*** Information supplied ***
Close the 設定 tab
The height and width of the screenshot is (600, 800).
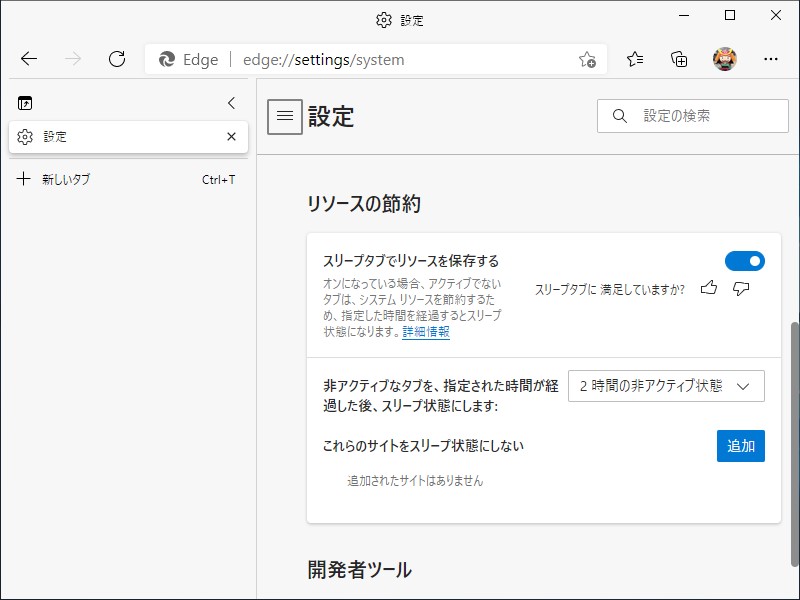tap(231, 137)
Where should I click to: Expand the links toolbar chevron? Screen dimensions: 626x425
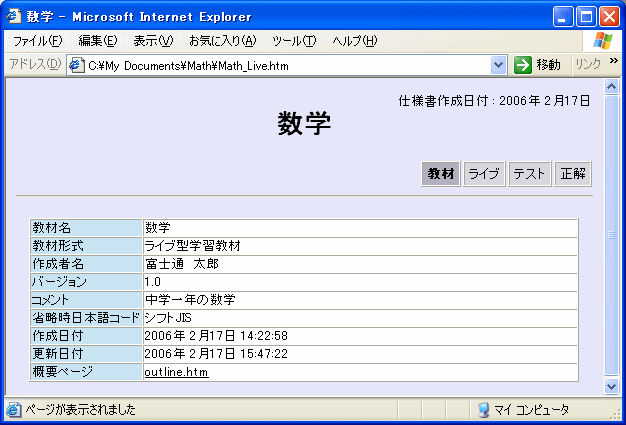613,62
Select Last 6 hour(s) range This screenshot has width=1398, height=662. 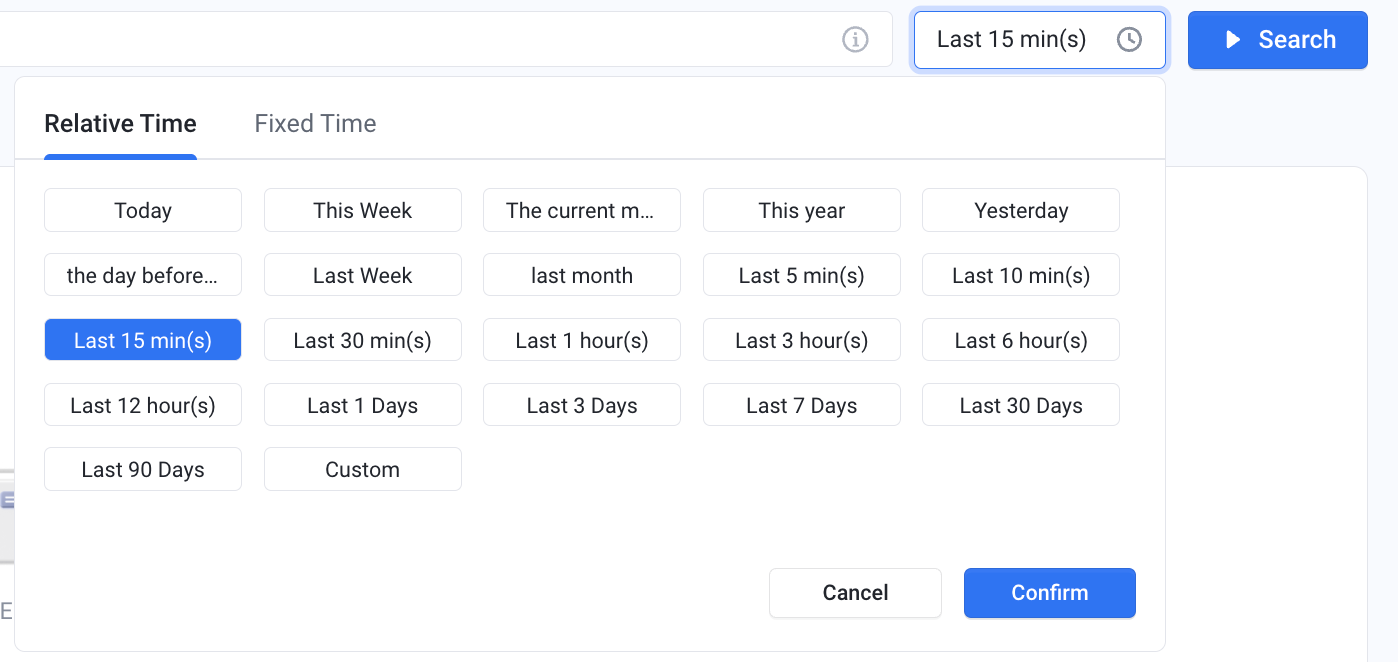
*** End of Information supplied ***
◆ **Instructions for the task**:
Exactly repeat every line from the line that includes "The height and" to the end of the listing, and nothing else, leaving pictures out.

◆ **Result for this exercise**:
The height and width of the screenshot is (600, 800).
tap(231, 137)
Where should I click to: Expand the links toolbar chevron? Screen dimensions: 626x425
613,62
Select Last 6 hour(s) range This screenshot has width=1398, height=662. 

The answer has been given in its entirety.